Domani la prima udienza dovrebbe essere dedicata alla costituzione delle parti. Già in abbreviato erano parti civili, tra gli altri, il Comune di Milano, quello di Varese, la Regione Lombardia, la Città metropolitana di Milano, ma anche due associazioni come Libera e WikiMafia.
Marcello Viola
Il procuratore Marcello Viola e i pm Alessandra Cerreti e Rosario Ferracane valuteranno se depositare, in caso si arrivi alla fase di ammissione prove, già domani i verbali di alcuni nuovi pentiti, dopo i tre che avevano già parlato a lungo nel corso dell’indagine e del processo abbreviato. O se attendare la riunione nel processo della posizione di Emanuele Gregorini, detto “Dollarino”, di recente estradato dalla Colombia e mandato a giudizio.
Tra i nuovi pentiti c’era anche Bernardo Pace, che era stato condannato a gennaio a oltre 14 anni, che un mese fa aveva iniziato a collaborare con due verbali e che due giorni fa si è suicidato nel carcere Lorusso e Cutugno di Torino, dove era stato trasferito dopo l’inizio della collaborazione.
A Milano, in ambienti investigativi e giudiziari, la morte di Bernardo Pace pare, allo stato, inspiegabile, perché non aveva mai manifestato l’intenzione di togliersi la vita. E perché, dopo che aveva iniziato a collaborare il 19 febbraio, aveva presentato istanza di scarcerazione al Riesame e attendeva la decisione. Era malato, ma avrebbe riferito che la sua volontà era quella di uscire per poter rivedere i familiari.
ra stato inserito nel programma di protezione, come gli altri pentiti. Aveva espresso le sue preoccupazioni, dopo l’inizio della collaborazione, ed era stato trasferito dal carcere di Opera a quello di Torino. Ad ogni modo, la Procura torinese sta indagando sulla sua morte. E’ stato trovato con un cavo stretto attorno al collo nel bagno della sua cella. Era solo nel piano riservato ai pentiti.
L’inchiesta “Hydra” era passata anche per una decisione del gip Tommaso Perna che nell’ottobre del 2023 aveva bocciato gran parte degli arresti, rigettando 142 istanze di misura cautelare su 153. Arresti poi, però, confermati dal Riesame e dalla Cassazione, col riconoscimento dell’accusa principale di associazione mafiosa come saldatura di esponenti delle tre mafie.

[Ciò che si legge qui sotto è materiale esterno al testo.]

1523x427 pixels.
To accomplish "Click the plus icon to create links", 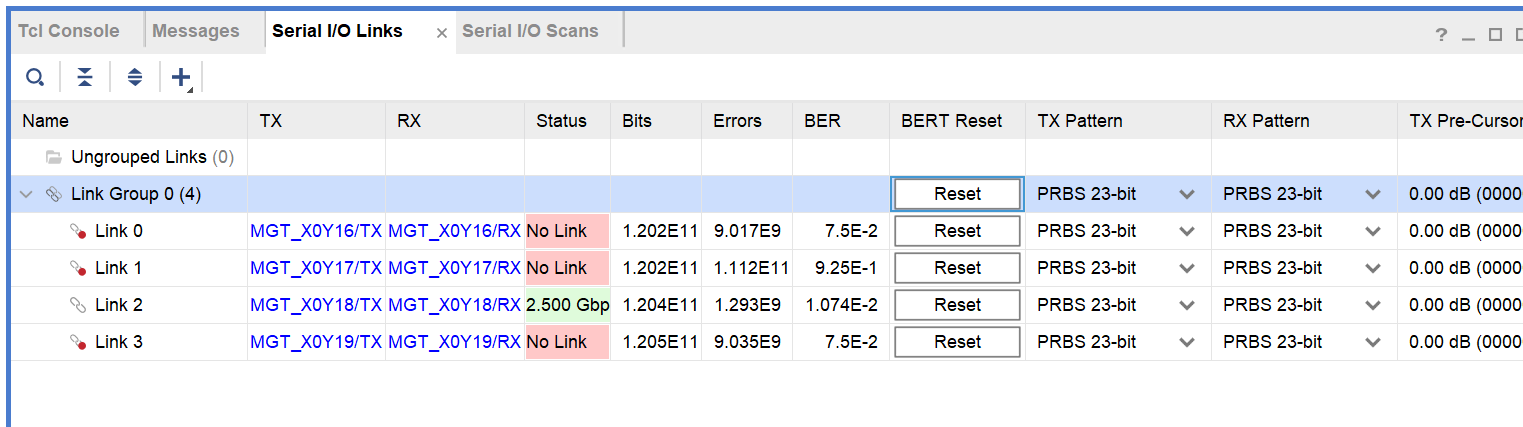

La pena più alta, 16 anni, del processo abbreviato, davanti al gup Emanuele Mancini, è stata inflitta a Massimo Rosi, considerato esponente di vertice della ‘ndrangheta. Degli 80 imputati in abbreviato 18 erano stati assolti. Nove hanno patteggiato. Undici, invece, sono stati prosciolti in udienza preliminare.